In ophthalmology, this high-frequency and high-energy violet light is called High-Energy Visible (HEV) light. Recent research also supports the premise that HEV light may contribute to age related macular degeneration (AMD). Cataracts and macular degeneration have been associated with photochemical damage to the intraocular lens and retina respectively, resulting from blue light exposure. Blue light exposure also has been shown to accelerate proliferation of uveal melanoma cells.
Most artificial light sources such as incandescent, fluorescent, halogen and LED have various degrees of violet/blue light content; particularly LED technology, which has the highest output in the violet/blue regions while lacking in the warmer regions of the visible spectrum.
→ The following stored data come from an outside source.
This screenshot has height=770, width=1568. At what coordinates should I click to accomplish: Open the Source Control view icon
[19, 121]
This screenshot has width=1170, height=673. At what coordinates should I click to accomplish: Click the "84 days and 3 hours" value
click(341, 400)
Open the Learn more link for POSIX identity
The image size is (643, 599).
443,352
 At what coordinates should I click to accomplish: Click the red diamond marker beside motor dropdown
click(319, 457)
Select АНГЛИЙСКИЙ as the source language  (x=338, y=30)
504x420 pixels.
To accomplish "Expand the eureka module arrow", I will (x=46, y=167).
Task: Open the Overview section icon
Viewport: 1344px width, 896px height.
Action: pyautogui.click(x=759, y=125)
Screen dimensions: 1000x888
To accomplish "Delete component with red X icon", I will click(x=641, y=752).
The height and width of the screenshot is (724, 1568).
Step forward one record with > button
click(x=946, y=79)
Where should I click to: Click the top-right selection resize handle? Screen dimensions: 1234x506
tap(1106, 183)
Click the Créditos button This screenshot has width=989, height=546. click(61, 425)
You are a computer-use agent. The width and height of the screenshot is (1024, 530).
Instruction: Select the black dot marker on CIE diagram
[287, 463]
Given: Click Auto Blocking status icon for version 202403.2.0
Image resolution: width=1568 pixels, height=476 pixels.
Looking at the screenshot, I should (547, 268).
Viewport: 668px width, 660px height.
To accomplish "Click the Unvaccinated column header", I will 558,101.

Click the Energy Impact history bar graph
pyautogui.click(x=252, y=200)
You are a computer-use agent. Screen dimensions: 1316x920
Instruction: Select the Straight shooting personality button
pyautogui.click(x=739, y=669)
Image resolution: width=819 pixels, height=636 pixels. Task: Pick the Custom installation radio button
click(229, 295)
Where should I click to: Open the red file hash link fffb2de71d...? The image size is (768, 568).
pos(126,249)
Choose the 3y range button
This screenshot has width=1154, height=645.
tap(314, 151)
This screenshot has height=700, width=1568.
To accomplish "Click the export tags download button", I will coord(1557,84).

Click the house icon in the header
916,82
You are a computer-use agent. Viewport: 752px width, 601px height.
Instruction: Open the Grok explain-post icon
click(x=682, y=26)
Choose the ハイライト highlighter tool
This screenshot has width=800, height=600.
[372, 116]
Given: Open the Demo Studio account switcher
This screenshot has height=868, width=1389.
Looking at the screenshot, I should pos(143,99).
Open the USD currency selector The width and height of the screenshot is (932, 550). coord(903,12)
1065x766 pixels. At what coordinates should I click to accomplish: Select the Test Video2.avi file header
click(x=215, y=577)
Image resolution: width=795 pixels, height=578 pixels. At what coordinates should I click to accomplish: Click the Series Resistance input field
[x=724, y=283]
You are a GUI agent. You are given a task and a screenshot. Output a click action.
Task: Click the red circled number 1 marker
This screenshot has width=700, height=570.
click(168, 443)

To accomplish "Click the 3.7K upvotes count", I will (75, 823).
The recent developments and growth in LED technology replacing older less energy efficient lighting technologies, has increased concern about artificial lighting and eye health because of the higher violet/blue light content in LEDs which may cause eye damage over long periods of time, specifically and only where the eyes are in very close proximity to the desk lamp light source. The possibility of long-term eye damage is increased for children and Low Vision people who have very sensitive eyes, Low Vision people mostly place the desk lamp head and reading material very close to their eyes when reading.
The LED lamps referred to in the 'Lighting Solutions' section use technology which reduces the violet/blue light (which is the higher-energy shorter-wavelength range) from the lamp light sources, especially for Correlated Colour Temperatures (CCT) ≥ 5000˚K corresponding to cool bluish white light (5000˚K to 5500˚K appears similar to noon daylight). This technology protects both normal healthy eyes and low vision eyes from glare and potential damage to the retina against sustained close proximity of the eye to the lamp light source.
The benefits are particularly ideal for people who spend long regular hours using close proximity lighting for reading/inspection work or who have low vision conditions such as age related Macular Degeneration which is a degenerative disease of the retina that causes progressive loss of vision in the centre of the eye.